When Hershman, who lives just miles from Pleasants’ encampment in Koreatown, first read his story she knew she wanted to help.

Hershman reached out to her network of Yale alumni on a Facebook page for former Black Yale students and asked for their advice and support so that she could help Pleasants.   According to CNN, the day after CNN featured their story about Pleasants, Hershman headed to Koreatown to find him with two other Yale alumni and her partner. “I was a little nervous because I was, like, ‘Where am I going? I’m a 5-foot-1 female,'” she told CNN. After asking around, Hershman was told by a homeless person that she could find him “around the corner.  

Wearing a Yale had, Hershman found Pleasants and took a seat beside him on a sidewalk and took his hand.

Pleasants told CNN that he knew who he was as soon as he saw her. “I had seen her, maybe, seven or eight times at school,” he told the news site. After speaking for some time, Hershman asked Pleasants how she could help. “My big thing was: ‘What do you want? And based on what you want, I’m going to do whatever I can to help you,'” she told CNN.

Pleasants told Hershman that his biggest desire was “to make a difference.” 

“I’m in this situation, and there has to be a reason for it all, and I want to help others,” Pleasants told CNN. That day, the two talked about Pleasants’ vision for a homeless resource center. There he hoped that he could help the homeless by offering them access to showers, mailboxes, and charging phones. Hershman told him that she wouldn’t make him processes but would do all she could to help him to get back onto his feet, as long as he went into a drug rehabilitation program. 

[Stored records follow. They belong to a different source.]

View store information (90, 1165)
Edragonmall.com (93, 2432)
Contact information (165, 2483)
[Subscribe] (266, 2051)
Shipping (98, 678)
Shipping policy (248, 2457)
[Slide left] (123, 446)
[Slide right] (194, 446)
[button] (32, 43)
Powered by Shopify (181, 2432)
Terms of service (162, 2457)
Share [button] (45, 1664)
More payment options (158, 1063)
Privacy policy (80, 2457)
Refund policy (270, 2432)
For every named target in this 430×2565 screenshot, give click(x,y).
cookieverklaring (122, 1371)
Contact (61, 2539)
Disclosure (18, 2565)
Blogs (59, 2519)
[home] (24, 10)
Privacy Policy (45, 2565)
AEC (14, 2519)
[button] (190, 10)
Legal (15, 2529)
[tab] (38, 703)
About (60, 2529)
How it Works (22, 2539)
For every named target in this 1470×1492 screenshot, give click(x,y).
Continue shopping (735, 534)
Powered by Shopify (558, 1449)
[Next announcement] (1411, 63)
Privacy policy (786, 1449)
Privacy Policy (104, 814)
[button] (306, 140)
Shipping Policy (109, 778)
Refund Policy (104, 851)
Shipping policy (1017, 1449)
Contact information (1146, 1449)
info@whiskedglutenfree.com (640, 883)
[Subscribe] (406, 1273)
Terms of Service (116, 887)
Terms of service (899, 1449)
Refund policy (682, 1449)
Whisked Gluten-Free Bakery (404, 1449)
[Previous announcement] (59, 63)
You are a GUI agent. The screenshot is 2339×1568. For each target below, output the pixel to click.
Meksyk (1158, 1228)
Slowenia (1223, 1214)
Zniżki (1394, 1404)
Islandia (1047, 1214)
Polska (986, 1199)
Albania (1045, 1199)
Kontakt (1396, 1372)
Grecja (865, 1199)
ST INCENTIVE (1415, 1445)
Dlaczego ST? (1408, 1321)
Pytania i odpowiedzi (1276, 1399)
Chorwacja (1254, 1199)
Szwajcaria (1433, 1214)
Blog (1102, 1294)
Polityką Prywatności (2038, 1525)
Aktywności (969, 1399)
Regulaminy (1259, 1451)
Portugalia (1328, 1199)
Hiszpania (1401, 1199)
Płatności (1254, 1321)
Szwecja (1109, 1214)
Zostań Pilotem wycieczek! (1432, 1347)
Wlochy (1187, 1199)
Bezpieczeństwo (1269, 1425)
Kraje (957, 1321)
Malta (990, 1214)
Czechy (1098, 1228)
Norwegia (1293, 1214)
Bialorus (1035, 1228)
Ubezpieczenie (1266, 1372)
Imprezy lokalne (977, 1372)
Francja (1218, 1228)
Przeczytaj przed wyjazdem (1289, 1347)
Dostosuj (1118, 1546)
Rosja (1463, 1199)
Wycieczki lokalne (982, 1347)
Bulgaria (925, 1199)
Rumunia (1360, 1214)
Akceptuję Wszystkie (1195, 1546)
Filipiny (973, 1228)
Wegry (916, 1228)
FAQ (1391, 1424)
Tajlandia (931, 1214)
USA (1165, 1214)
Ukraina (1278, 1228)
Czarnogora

 Despite having rejected previous offers from family members in the past, Pleasants agreed under the condition that he could bring his husband  

“When she wants to do something, she does it, by golly. She’s an angel,” Pleasants told CNN. 

Hershman ultimately moved Pleasants into a guest house located on what CNN described as a “posh LA estate.” There, Pleasants has access to pools, basketball and his own kitchen that Hershman stocked with food. Since his move, Pleasants has been checked into a rehab facility in Los Angeles and his husband is scheduled to under go heart surgery.

 Hershman has paid $10,000 for Pleasants rehab stay and has said that she is ready to pay for more if he needs it. She has also helped set Pleastants up with a more permanent housing situation that will use a federally subsidized Section 8 voucher. 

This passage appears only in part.